Records drawn from a dataset

--- START ---

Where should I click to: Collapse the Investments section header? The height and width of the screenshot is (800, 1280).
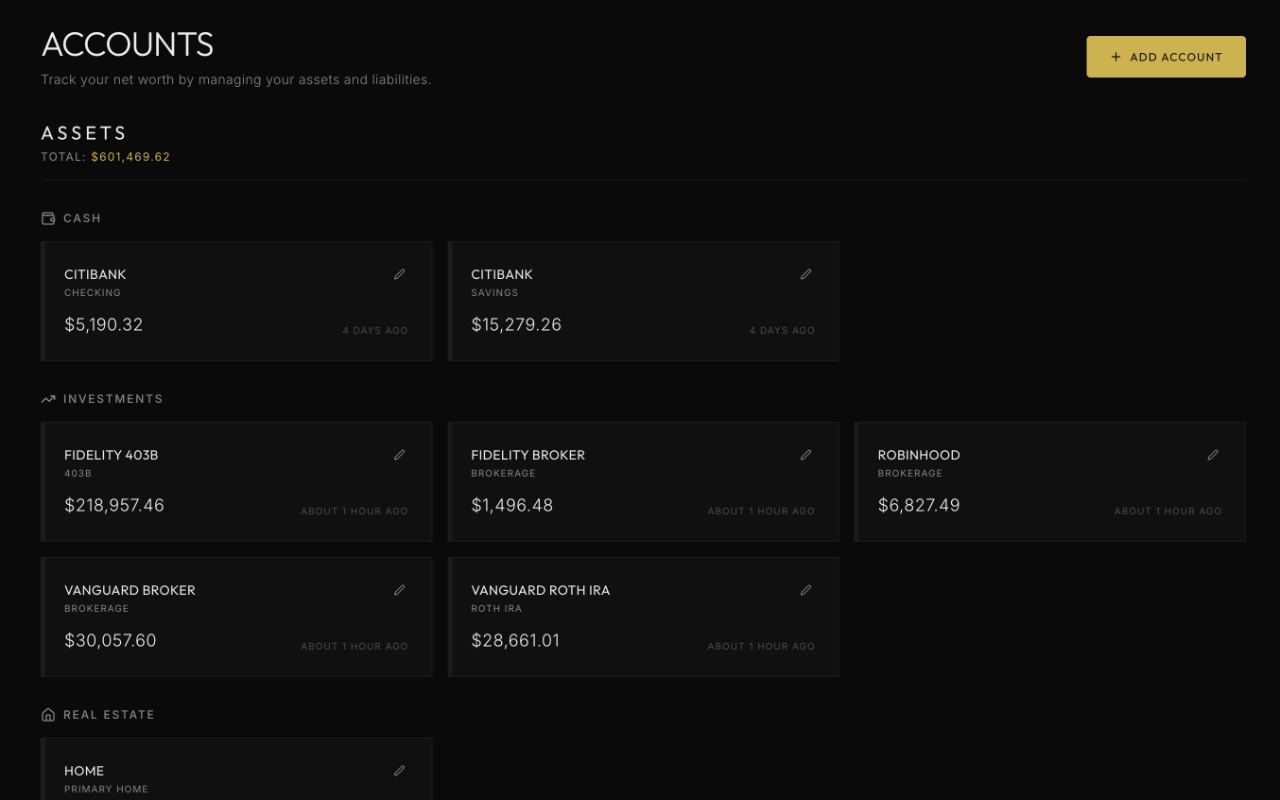click(113, 399)
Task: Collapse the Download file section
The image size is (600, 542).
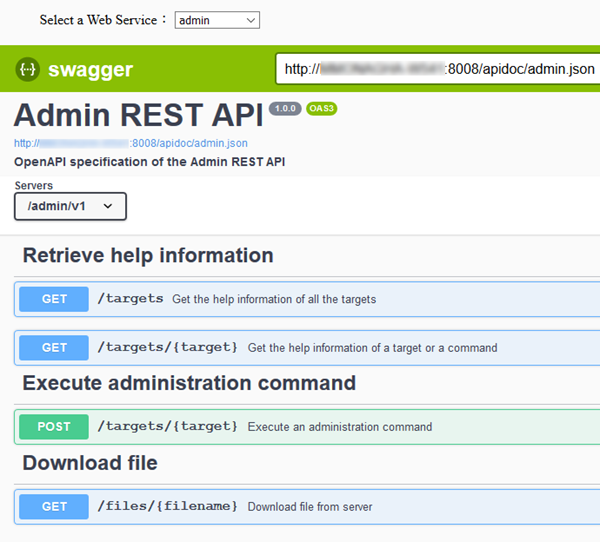Action: [x=90, y=463]
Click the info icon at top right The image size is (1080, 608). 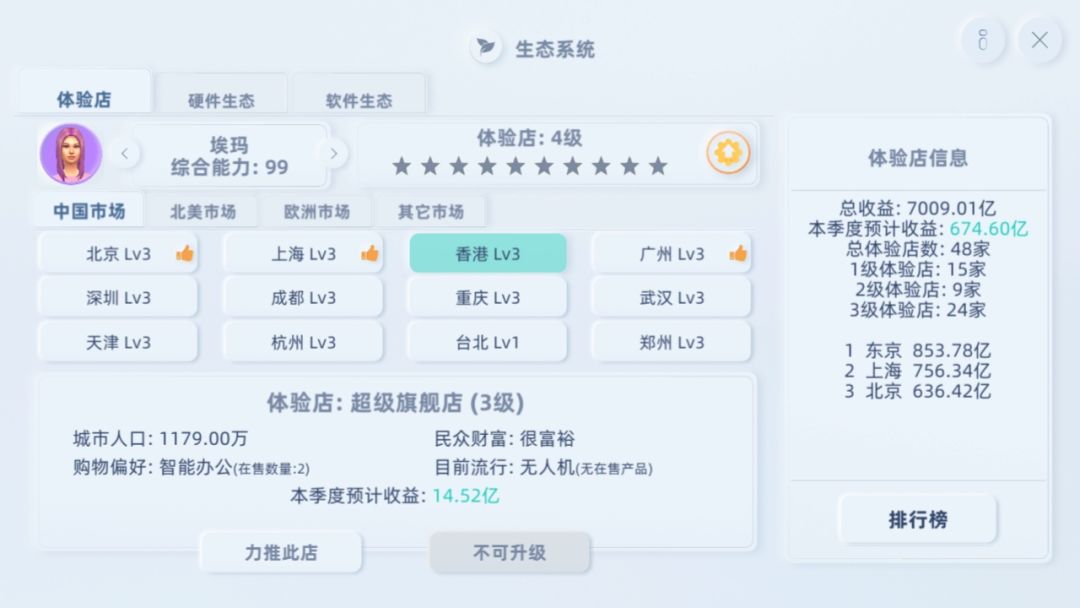click(982, 41)
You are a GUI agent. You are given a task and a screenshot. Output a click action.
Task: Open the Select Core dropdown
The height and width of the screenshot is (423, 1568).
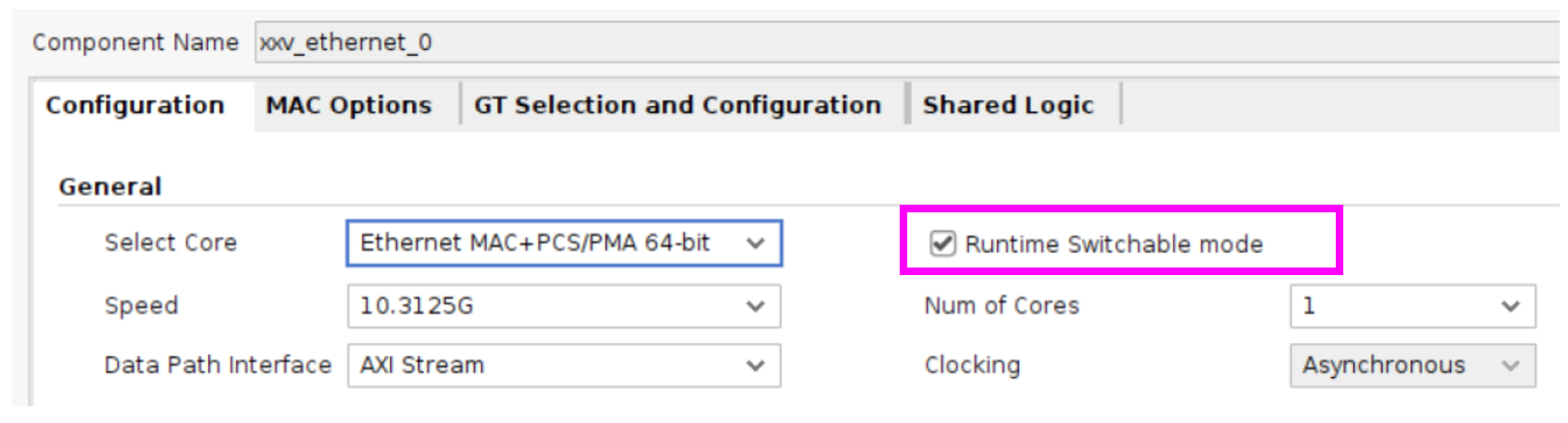click(x=564, y=243)
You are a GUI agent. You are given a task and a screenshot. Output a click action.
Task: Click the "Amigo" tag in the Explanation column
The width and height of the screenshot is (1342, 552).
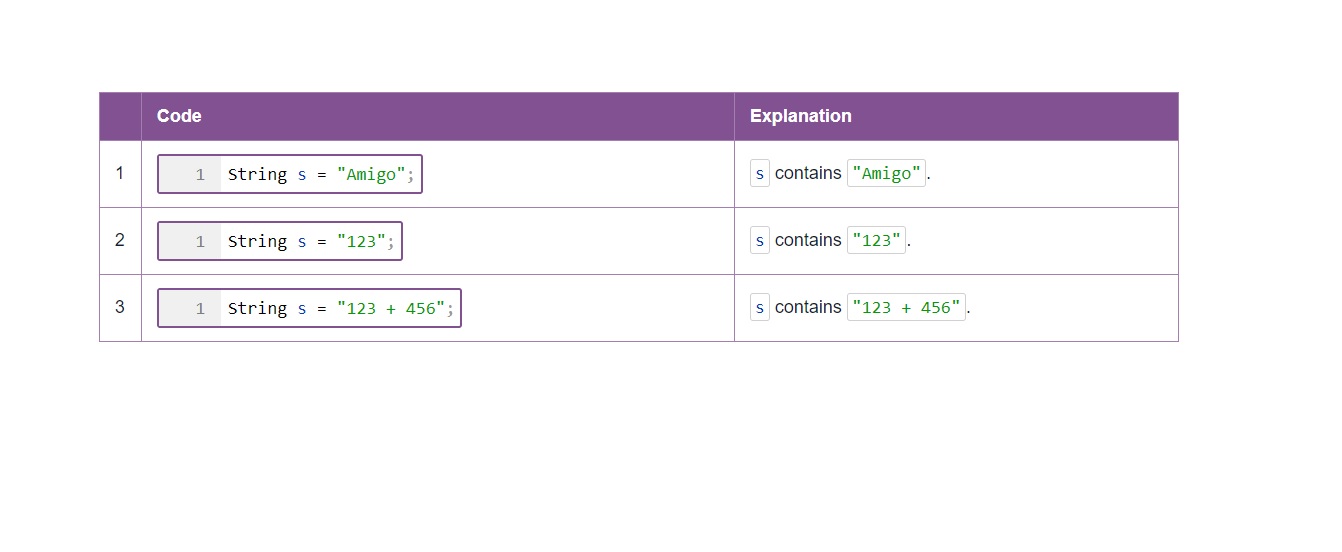pyautogui.click(x=886, y=173)
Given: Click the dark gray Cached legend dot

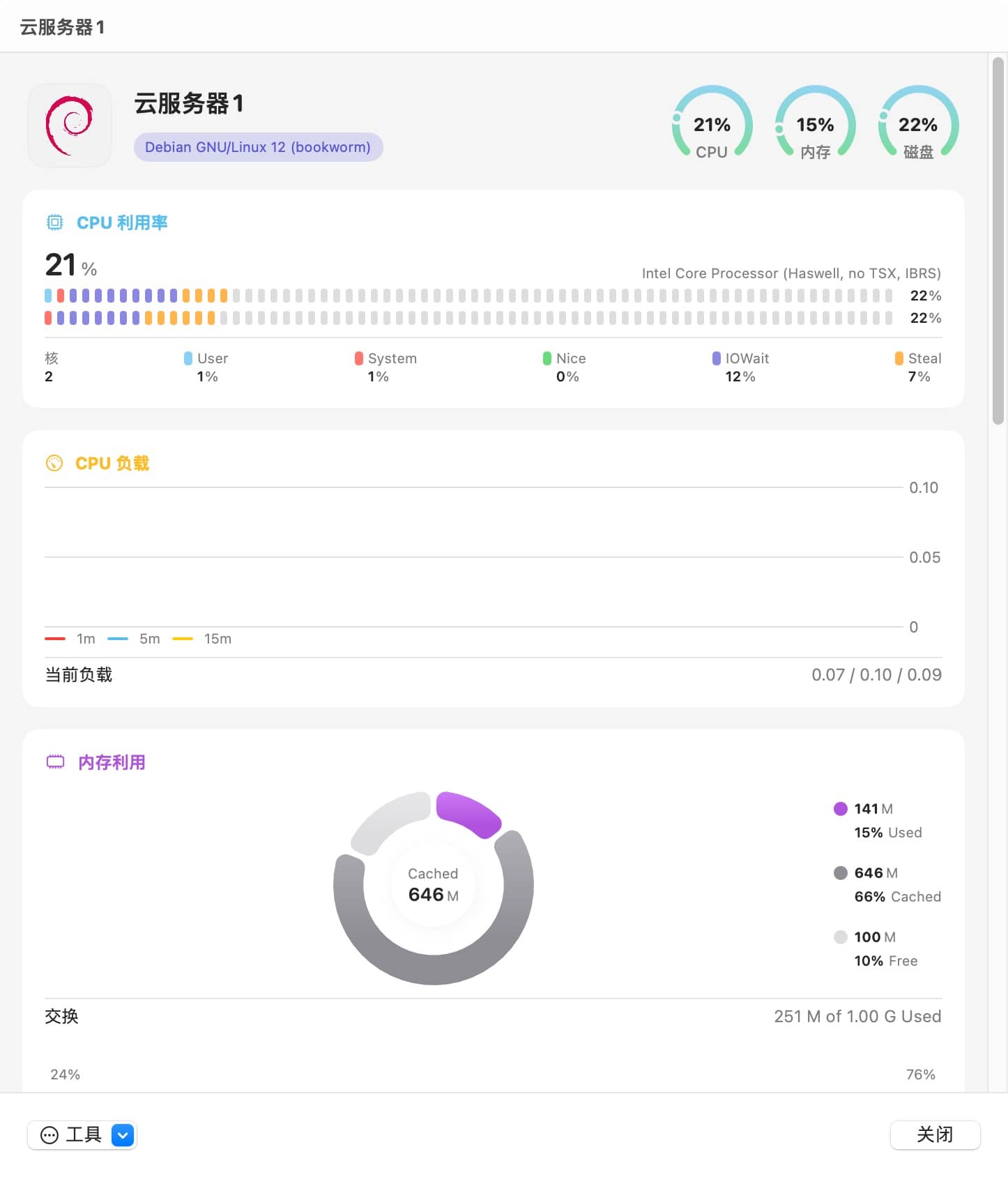Looking at the screenshot, I should click(x=840, y=873).
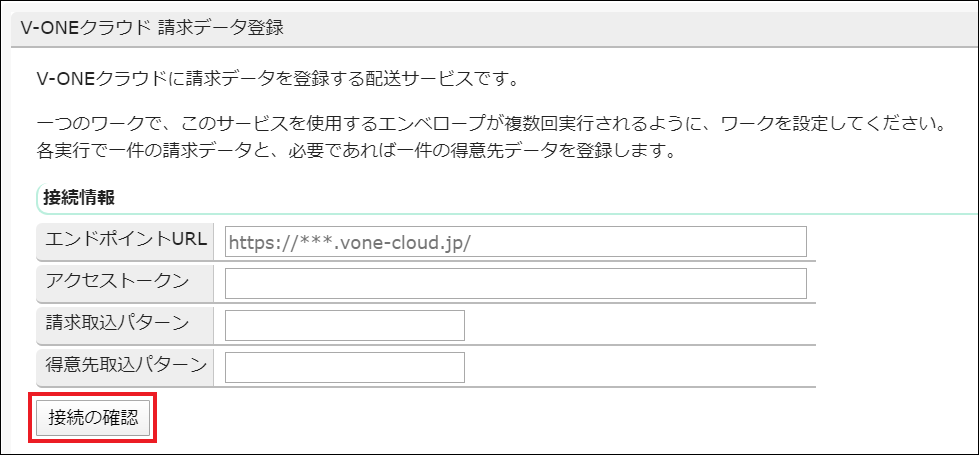Select the 得意先取込パターン label cell
The height and width of the screenshot is (455, 979).
click(126, 366)
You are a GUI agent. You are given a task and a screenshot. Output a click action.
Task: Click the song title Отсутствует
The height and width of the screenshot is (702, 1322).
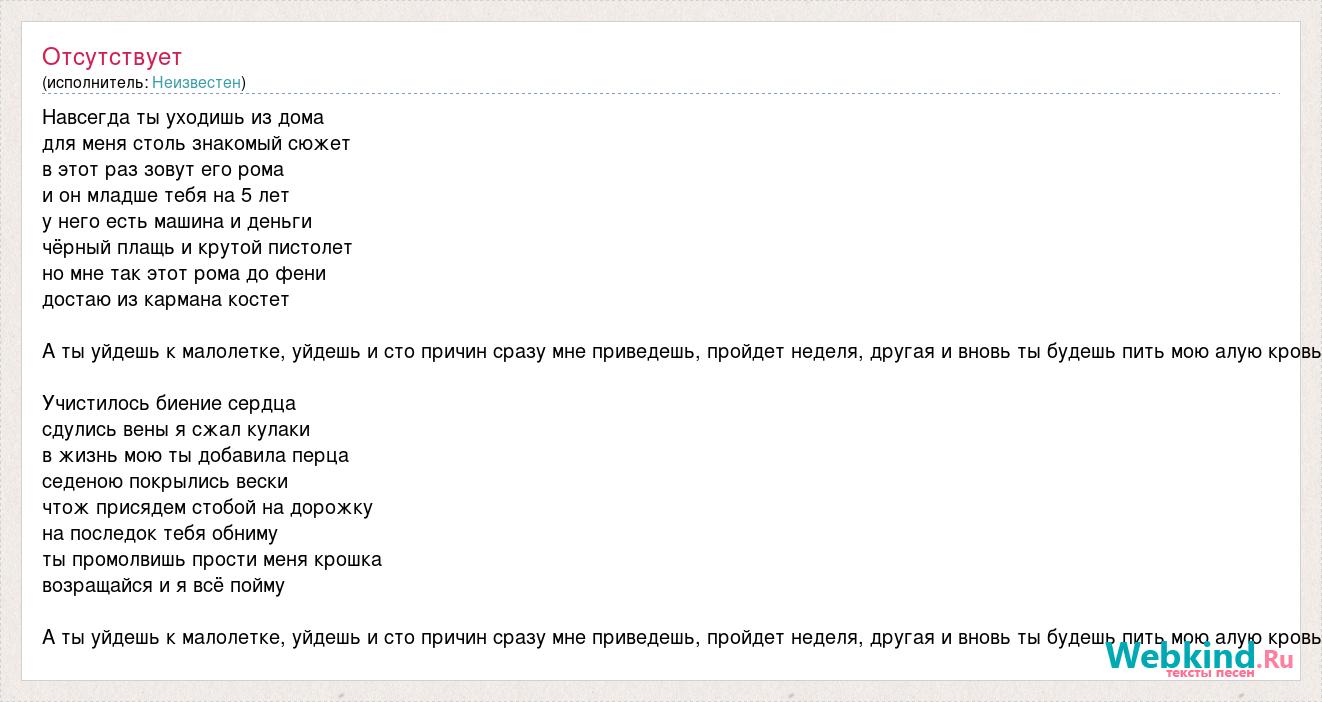coord(112,56)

--- END ---

(To do):
From the line containing "Task: Click the song title Отсутствует" through the final line of the records, write out each line exactly, and include no pictures.

(Answer section):
Task: Click the song title Отсутствует
The height and width of the screenshot is (702, 1322).
coord(112,56)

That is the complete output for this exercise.